Figure 6.

RipA inhibits autophagy initiation in RAW264.7 cells. (A) Western blots showing the levels of autophagy markers LC3BII and P62 in RAW264.7 cells treated with RipA in the presence of rapamycin (200 nM) and bafilomycin A1 (50 nM). Untreated and HI treated cells were used as negative controls. GAPDH was used as loading control. (B,C) Densitometric quantifications of LC3BII and P62 bands are shown relative to GAPDH [%] as bar graphs. (D) Immunofluorescence microscopic images demonstrating the LC3 foci in untreated, Rapamycin (200 nM) treated, HI + Rapamycin treated, and RipA + Rapamycin treated RAW264.7 cells. DAPI was used to stain the nucleus. Untreated and rapamycin-treated cells were used as negative and positive controls. (E) The average number of LC3 foci were counted and represented as a bar graph. (F) Immunofluorescence microscopic images showing the LC3 foci in untreated, HI treated, and RipA-treated RAW264.7 cells in the presence of bafilomycin A1 (50 nM).
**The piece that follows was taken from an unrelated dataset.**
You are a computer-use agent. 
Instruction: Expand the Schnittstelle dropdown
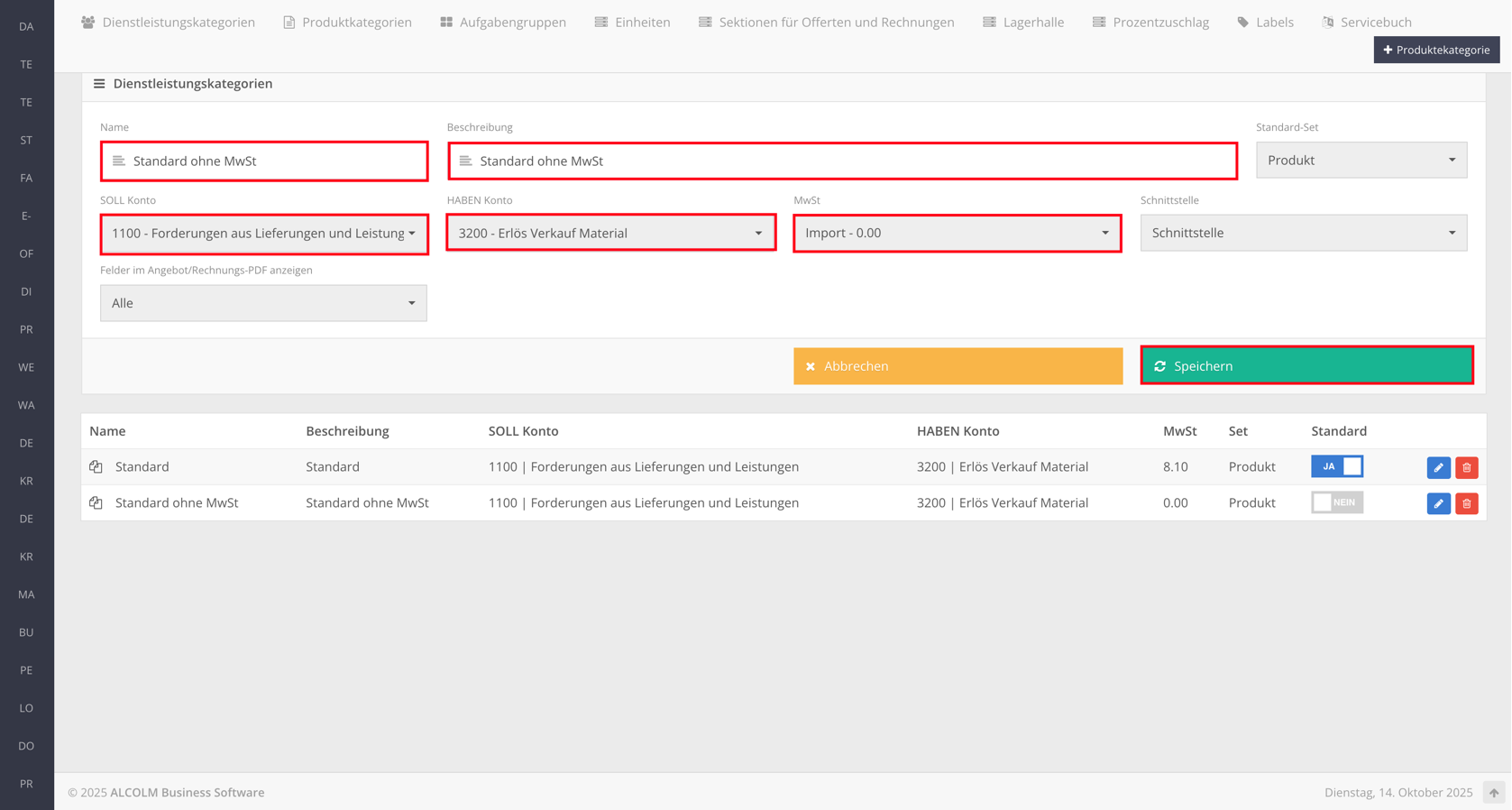[x=1303, y=234]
Untreated and bafilomycin A1 treated cells were used as negative and positive controls. (G) The average number of LC3 foci were counted and represented as a bar graph. (H) RAW264.7 cells were infected with recombinant M. smegmatis containing RipA or vector alone harboring plasmids (MOI-1:10) for 24 h in the presence of rapamycin (200 nm) and bafilomycin A1 (50 nm) or without drug. Colony-forming unit (CFU) of vector alone and RipA transformed recombinant M. smegmatis were determined after 24 h of infection and represented as Log₁₀ CFU/ml. Data are representative of 3 independent experiments and expressed as means ± SD. *p < 0.05, **p < 0.01 and***p < 0.001 vs. controls.